Le passé politique de Blaine Higgs

Blaine Higgs haïssait le bilinguisme dans les années 1980. So what?

C’est la question soulevée par certaines personnes dans la foulée de la publication d’un reportage de Mathieu Roy-Comeau sur son passé politique.

En gros, mon collègue a mis la main sur un mémoire déposé en 1985 par celui qui est aujourd’hui chef du Parti progressiste-conservateur lors de consultations sur les langues officielles. Ce dernier y défend des positions qui peuvent être qualifiées de francophobes.

Ces idées comme telles ne sont pas du jamais vu au Nouveau-Brunswick et ont été pondues lors d’une période marquée par de vives tensions linguistiques.

Le document est cependant d’intérêt public –même 33 ans plus tard– parce qu’il remet sérieusement en question ce que Blaine Higgs nous a raconté jusqu’à maintenant sur son passé politique.

Tout porte à croire qu’il a embelli les choses lorsqu’il a dit que ce n’est pas l’anti-bilinguisme qui l’a attiré au parti Confederation of Regions (le CoR, dont il a brigué la chefferie en 1989) et qu’il a quitté la formation lorsqu’elle est devenue obsédée par les questions linguistiques.

En regardant tout ça, on peut se demander quelles sont ses convictions actuelles. Ses vraies convictions.

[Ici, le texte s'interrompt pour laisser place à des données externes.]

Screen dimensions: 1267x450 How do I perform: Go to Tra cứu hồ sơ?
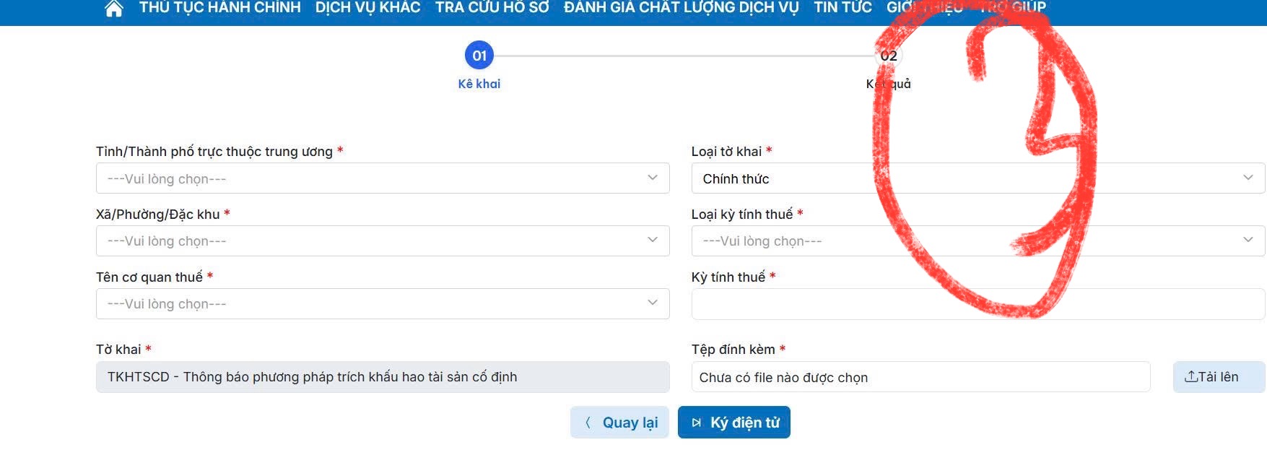pyautogui.click(x=492, y=8)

La question est importante. Ce mémoire tout droit sorti des années 1980 n’a pas été pondu par un ti-coune qui a passé trop de temps à flâner dans des groupes francophobes sur Facebook ou par le chef d’un parti marginal.

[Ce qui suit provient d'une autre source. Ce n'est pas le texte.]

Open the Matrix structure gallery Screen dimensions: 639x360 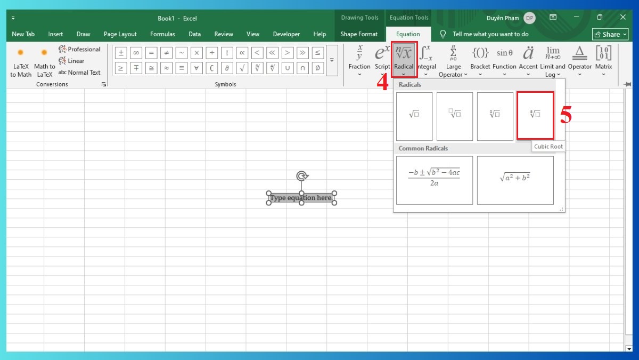click(603, 59)
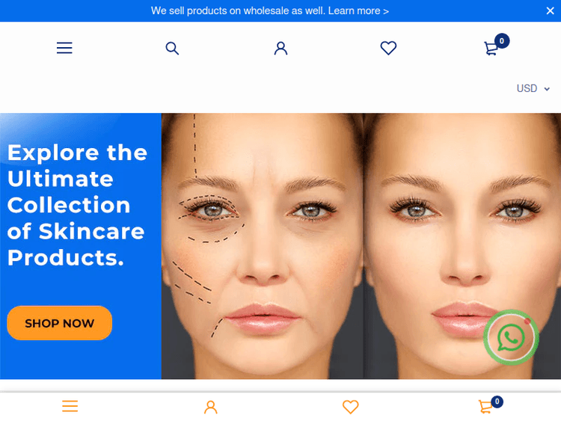This screenshot has width=561, height=421.
Task: Open wishlist from orange bottom heart
Action: (x=350, y=407)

Son auteur est un politicien qui, si le vent tourne en sa faveur, pourrait devenir le prochain premier ministre du Nouveau-Brunswick. Si cela se produit, il aura énormément de pouvoir, notamment sur l’appui gouvernemental à la minorité francophone.

Aujourd’hui, Blaine Higgs doit prendre le taureau par les cornes et répondre aux nombreuses questions soulevées par ce mémoire de 1985. Et à mon avis, cela doit être fait rapidement, bien avant le dévoilement du programme électoral de son parti.

Les francophones du Nouveau-Brunswick méritent d’avoir l’heure juste sur ses convictions actuelles et savoir pourquoi il semble nous avoir pris pour des valises.